---------- Page text
‘The rules of science’

How many of us, like Dr Jauhar, are today guided by “the rules of science”?

This short film is based on an edit of this interview and debate, aired on ‘All in the Mind’, Radio 4, on Tuesday 27 November 2018. The other participant was Professor John Read:

Psychiatrists of my generation were all “educated” about the “chemical imbalance theory” of depression. This was the universal message sold through the pharma-sponsored “Defeat Depression Campaign”. This was presented as a “rule of science” and we were taught that it applied to all!

Today, Dr Jauhar is rightly arguing that Good Medical Practice should be about the individual, and not based on “ideology”.

The most obvious question to ask is why the profession of Psychiatry has NOT looked at prescribing in this individualised way? The opportunity has been there for many decades now.

Today, in Scotland, almost 1 in 5 of our population are taking an antidepressant, often long-term or indefinitely. Yet this long term prescribing has a very poor evidence base.

Meantime, the paid opinion leaders who control the narrative, are currently spending academic and clinical time, looking for novel psychiatric drugs including antidepressants.
--------------------
[Required tasks]:
a – From the post on psychiatric prescribing, reproduce the stretch from "The most obvious" through "poor evidence base.".
b – In one to three sentences, explain why the post on psychiatric prescribing says psychiatrists of the writer's generation took the chemical imbalance theory of depression to apply to everyone.
c – Answer these from the post on psychiatric prescribing:
(i) On which program and station did the interview and debate air?
(ii) Who was the other participant besides Dr Jauhar?
(iii) What share of Scotland's population does the post say is taking an antidepressant?
---------- The data
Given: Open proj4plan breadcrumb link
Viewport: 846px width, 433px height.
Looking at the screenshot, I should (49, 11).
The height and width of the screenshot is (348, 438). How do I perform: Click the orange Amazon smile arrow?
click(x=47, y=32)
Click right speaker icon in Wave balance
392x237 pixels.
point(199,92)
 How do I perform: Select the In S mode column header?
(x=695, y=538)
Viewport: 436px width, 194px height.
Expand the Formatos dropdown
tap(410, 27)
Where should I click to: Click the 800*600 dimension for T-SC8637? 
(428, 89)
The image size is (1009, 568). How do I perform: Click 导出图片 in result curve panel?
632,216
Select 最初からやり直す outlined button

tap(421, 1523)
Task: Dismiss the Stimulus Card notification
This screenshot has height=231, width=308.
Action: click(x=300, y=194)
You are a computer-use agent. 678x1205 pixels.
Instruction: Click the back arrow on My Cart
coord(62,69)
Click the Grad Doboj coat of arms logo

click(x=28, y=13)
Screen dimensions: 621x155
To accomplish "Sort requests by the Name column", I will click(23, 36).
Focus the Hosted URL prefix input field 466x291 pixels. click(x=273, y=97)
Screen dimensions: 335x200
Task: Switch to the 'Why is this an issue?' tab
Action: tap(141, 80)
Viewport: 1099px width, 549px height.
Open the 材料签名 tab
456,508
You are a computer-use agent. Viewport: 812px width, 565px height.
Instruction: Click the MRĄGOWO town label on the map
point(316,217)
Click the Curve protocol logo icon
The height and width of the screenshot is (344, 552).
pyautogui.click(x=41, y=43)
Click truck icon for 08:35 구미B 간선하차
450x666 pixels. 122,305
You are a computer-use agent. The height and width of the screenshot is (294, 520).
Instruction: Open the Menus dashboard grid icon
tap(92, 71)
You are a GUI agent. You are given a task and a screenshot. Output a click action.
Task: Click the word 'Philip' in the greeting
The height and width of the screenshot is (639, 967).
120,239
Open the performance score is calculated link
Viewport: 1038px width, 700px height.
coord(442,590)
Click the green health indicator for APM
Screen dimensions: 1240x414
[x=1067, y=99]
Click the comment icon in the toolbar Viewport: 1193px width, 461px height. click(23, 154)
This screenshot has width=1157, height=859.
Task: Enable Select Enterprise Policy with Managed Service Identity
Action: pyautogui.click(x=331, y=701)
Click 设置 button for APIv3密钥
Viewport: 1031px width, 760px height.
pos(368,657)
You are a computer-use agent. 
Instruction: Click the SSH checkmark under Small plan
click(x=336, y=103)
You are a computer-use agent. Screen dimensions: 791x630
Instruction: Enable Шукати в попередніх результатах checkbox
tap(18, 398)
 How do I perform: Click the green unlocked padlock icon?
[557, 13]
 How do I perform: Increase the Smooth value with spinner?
--------------------
[Answers in order]:
a –
The most obvious question to ask is why the profession of Psychiatry has NOT looked at prescribing in this individualised way? The opportunity has been there for many decades now.

Today, in Scotland, almost 1 in 5 of our population are taking an antidepressant, often long-term or indefinitely. Yet this long term prescribing has a very poor evidence base.

b – The theory was the universal message of the pharma-sponsored "Defeat Depression Campaign." It was presented to them as a "rule of science," and they were taught that it applied to all.

c –
(i) 'All in the Mind' on Radio 4
(ii) Professor John Read
(iii) Almost 1 in 5